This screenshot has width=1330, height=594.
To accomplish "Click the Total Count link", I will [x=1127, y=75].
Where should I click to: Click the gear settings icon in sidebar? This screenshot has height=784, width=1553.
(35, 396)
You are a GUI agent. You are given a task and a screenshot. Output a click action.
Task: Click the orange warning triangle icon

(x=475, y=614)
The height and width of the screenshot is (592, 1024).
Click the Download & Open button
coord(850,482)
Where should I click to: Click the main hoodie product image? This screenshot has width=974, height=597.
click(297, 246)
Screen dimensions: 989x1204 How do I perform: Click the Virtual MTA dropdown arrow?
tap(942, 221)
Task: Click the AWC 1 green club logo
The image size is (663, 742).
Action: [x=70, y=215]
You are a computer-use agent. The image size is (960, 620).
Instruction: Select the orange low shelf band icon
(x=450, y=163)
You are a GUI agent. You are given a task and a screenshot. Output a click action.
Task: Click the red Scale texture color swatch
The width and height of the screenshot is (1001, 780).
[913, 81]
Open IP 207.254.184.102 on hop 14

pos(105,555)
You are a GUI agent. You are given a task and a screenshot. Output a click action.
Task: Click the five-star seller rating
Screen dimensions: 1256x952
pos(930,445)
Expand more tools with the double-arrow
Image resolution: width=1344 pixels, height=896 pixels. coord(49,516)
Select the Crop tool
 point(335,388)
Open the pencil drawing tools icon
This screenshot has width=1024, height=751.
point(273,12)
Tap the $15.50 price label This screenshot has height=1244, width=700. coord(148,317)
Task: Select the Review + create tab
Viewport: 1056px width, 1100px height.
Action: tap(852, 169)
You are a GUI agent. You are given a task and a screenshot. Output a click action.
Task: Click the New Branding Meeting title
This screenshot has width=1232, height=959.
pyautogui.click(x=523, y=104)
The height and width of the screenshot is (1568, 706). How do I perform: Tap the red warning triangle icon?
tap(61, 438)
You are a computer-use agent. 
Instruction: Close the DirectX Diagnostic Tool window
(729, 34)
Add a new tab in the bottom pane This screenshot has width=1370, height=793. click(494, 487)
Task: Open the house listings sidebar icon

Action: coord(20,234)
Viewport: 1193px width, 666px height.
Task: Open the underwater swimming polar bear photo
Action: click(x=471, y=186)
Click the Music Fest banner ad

Assignment —
Quote only the lines from the line containing "Instruction: Close the" through the end of the listing, please, keeping both the first and the last line.

Result for this exercise —
Instruction: Close the DirectX Diagnostic Tool window
(729, 34)
Add a new tab in the bottom pane This screenshot has width=1370, height=793. click(494, 487)
Task: Open the house listings sidebar icon

Action: coord(20,234)
Viewport: 1193px width, 666px height.
Task: Open the underwater swimming polar bear photo
Action: click(x=471, y=186)
Click the Music Fest banner ad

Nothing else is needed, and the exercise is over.